● TASK OBJECTIVE:
Pull out each line of the data that includes the word "avatar".

● SOURCE DATA:

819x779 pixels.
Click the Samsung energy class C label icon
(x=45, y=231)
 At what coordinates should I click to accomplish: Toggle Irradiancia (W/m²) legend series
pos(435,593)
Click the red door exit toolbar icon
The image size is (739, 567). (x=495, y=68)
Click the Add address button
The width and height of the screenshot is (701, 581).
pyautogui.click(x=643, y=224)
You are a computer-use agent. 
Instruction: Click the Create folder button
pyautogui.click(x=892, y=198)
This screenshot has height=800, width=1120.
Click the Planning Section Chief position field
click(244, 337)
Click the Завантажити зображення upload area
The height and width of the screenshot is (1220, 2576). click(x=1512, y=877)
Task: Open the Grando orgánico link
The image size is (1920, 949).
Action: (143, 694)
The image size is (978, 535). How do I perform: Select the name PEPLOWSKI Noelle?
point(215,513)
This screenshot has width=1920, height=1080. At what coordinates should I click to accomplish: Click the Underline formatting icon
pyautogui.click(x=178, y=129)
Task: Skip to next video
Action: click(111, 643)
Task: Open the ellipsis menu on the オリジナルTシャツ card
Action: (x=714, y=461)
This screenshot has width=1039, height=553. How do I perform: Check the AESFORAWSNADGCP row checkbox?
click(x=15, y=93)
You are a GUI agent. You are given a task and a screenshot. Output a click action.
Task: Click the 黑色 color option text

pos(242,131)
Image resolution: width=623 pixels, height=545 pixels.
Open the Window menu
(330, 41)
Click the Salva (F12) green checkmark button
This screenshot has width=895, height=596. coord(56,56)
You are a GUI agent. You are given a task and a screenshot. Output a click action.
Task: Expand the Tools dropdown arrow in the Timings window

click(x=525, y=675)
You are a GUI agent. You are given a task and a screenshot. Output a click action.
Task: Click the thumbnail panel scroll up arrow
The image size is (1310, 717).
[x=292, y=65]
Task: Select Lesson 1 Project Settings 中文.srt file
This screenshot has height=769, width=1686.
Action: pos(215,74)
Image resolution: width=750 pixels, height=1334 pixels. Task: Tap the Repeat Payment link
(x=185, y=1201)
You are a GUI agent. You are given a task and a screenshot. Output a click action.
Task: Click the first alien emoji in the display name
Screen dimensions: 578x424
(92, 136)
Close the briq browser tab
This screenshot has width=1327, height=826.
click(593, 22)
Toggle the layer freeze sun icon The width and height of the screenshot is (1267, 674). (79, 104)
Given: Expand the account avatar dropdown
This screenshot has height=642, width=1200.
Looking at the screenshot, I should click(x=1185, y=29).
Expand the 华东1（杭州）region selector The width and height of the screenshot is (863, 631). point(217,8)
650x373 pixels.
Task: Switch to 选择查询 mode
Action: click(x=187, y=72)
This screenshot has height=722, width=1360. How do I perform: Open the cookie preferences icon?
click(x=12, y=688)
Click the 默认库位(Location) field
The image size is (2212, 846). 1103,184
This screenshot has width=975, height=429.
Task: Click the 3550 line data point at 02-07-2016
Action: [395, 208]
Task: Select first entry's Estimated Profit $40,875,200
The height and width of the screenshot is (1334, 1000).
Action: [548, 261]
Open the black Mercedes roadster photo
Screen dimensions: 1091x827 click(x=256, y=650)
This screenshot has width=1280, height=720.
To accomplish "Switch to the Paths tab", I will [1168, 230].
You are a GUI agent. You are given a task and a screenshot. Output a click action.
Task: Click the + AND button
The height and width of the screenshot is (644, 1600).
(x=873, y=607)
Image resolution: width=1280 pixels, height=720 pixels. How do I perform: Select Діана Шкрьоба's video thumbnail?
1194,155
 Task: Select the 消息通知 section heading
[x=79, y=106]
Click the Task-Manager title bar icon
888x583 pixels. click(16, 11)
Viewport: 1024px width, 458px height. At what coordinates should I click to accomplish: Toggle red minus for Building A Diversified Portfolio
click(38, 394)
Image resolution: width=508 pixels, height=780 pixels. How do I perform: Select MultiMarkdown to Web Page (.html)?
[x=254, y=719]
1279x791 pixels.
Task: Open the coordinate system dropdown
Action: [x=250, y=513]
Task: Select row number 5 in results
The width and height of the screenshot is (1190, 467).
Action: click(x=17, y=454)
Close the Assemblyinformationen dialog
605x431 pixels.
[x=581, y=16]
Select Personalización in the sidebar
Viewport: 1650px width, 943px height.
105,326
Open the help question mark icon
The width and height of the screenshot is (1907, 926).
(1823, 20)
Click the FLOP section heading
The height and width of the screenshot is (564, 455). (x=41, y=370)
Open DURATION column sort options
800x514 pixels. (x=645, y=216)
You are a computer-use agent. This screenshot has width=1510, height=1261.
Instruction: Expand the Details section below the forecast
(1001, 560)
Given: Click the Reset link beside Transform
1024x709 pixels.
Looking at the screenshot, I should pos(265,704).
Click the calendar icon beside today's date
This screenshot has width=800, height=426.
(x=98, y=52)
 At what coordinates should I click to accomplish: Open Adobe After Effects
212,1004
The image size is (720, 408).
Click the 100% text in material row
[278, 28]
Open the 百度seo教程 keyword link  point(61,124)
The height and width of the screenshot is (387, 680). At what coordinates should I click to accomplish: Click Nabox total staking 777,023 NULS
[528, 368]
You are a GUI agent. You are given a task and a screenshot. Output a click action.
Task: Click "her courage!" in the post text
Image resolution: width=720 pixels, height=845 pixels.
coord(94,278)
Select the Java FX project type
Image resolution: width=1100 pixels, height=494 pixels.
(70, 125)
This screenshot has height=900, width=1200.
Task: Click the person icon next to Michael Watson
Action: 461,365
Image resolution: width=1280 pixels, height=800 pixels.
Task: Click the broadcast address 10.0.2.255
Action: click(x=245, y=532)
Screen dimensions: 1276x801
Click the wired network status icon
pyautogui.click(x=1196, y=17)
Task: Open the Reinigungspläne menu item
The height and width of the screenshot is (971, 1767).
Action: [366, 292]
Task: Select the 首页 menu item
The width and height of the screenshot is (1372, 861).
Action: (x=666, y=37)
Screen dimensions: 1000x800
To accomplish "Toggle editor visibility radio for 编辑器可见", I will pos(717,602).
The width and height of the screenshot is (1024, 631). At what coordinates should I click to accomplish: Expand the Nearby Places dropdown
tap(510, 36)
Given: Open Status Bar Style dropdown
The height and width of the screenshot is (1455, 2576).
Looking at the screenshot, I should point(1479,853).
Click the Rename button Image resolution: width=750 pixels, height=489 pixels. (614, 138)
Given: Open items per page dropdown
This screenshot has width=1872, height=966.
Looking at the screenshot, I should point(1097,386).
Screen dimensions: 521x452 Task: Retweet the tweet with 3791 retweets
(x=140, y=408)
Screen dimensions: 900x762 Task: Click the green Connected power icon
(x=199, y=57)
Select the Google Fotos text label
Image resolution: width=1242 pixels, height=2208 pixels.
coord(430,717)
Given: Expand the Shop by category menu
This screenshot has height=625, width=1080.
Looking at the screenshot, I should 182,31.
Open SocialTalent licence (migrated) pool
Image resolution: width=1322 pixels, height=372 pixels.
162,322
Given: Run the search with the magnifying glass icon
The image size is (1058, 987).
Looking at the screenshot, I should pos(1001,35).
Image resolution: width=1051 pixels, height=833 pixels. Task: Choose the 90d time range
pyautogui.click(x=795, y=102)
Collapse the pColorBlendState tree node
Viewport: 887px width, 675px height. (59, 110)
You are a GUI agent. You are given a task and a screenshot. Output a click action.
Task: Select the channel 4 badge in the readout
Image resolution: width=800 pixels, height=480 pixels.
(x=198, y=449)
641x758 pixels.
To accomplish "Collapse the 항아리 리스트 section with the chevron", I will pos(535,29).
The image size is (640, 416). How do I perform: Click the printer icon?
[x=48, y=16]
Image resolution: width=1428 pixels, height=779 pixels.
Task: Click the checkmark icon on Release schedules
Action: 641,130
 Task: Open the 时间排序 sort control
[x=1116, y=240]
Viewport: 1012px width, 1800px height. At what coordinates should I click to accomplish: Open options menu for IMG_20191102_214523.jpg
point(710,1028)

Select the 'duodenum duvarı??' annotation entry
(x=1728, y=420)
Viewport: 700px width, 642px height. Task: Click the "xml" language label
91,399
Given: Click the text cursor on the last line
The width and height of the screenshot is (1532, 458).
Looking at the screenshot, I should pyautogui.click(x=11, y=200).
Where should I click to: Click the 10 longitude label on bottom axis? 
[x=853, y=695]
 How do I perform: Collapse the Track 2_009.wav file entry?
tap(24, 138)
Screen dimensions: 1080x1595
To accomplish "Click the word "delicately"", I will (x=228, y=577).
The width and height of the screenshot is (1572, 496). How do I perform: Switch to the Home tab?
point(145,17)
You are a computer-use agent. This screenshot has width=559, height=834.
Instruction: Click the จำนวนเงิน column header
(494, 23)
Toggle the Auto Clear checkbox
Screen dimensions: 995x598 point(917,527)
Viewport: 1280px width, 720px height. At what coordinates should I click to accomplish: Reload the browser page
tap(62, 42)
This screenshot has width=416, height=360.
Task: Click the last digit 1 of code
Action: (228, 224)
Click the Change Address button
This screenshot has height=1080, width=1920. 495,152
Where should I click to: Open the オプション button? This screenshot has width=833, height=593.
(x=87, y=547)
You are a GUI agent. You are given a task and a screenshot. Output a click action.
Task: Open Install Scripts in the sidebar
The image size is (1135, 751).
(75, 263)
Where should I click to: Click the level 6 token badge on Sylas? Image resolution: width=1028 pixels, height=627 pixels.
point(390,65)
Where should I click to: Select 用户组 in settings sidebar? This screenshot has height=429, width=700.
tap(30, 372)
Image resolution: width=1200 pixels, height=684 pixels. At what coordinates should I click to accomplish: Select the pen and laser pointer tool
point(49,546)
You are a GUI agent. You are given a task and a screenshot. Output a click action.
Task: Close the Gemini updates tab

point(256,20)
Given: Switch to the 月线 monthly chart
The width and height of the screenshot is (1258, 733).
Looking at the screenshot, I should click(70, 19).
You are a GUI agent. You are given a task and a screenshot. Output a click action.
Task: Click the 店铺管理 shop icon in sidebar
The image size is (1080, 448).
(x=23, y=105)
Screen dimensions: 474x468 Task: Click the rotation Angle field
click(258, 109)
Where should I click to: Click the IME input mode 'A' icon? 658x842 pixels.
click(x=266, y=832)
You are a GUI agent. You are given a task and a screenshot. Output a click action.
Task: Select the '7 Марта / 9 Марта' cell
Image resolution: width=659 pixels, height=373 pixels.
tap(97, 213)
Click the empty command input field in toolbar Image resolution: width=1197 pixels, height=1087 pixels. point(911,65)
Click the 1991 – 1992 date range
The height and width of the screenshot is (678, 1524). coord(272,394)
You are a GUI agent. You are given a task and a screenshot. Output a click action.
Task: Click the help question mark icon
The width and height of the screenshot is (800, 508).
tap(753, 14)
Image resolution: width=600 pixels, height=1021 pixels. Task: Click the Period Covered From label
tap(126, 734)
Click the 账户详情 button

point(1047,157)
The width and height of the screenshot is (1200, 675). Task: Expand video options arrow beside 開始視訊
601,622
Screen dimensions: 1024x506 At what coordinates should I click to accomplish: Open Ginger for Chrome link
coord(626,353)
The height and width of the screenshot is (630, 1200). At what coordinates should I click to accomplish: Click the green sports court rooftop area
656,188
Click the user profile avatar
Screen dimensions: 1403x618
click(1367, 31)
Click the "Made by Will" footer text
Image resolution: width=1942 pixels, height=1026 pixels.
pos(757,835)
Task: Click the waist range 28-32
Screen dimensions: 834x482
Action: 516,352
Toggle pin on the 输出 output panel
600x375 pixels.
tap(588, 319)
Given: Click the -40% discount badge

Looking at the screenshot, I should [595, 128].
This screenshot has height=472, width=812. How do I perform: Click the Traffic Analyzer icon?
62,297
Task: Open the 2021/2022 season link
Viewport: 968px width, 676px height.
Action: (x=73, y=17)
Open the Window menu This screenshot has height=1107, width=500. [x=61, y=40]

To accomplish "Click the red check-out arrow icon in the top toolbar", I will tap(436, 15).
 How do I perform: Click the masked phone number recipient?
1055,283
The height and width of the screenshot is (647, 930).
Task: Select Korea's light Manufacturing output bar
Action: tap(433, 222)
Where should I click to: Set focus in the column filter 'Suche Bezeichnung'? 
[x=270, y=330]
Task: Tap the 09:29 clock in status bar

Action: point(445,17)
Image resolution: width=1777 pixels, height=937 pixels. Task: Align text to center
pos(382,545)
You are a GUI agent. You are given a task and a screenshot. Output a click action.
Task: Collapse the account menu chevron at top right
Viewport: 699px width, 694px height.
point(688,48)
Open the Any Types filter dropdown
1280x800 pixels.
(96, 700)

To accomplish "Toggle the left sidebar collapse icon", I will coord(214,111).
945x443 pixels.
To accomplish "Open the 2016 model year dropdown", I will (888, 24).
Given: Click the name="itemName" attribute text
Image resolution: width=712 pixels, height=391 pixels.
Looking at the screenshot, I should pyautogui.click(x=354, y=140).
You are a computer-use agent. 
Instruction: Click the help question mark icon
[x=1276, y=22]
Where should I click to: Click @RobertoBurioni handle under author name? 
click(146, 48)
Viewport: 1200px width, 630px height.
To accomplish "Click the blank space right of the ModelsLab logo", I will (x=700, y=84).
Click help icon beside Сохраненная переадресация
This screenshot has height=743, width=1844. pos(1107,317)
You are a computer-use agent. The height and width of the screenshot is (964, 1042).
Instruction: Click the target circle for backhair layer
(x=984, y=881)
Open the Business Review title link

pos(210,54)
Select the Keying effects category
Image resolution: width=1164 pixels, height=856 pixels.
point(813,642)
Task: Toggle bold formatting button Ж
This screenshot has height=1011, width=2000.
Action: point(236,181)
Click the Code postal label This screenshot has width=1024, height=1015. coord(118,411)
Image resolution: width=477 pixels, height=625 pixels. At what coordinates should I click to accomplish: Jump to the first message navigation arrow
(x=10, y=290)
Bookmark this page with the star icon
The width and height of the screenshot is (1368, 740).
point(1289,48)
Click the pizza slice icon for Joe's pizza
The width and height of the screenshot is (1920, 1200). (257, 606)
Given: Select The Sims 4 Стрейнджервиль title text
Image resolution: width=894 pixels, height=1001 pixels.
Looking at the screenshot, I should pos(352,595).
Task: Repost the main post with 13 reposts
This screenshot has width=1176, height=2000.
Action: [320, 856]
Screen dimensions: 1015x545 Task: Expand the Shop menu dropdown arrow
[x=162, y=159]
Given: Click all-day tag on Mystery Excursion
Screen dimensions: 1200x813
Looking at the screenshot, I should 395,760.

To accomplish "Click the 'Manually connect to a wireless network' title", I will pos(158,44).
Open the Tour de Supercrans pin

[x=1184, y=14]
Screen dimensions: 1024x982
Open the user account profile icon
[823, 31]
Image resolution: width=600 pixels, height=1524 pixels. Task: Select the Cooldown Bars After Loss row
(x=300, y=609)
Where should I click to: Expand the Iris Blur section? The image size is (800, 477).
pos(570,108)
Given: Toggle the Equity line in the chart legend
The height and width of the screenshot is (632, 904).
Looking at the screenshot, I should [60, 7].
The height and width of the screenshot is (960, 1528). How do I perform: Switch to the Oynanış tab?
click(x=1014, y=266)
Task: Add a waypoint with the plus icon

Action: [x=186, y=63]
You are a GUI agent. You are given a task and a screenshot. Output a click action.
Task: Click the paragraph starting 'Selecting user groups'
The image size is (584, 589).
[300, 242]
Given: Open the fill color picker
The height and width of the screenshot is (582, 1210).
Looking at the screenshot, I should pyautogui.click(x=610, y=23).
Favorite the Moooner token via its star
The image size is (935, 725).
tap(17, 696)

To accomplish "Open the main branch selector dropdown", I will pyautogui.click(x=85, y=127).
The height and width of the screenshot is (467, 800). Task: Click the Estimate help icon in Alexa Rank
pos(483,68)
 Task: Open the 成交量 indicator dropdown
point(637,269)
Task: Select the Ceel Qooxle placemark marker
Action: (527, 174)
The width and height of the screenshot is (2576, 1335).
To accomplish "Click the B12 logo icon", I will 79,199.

● ANSWER FOR THIS EXERCISE:
Given: Expand the account avatar dropdown
Click the user profile avatar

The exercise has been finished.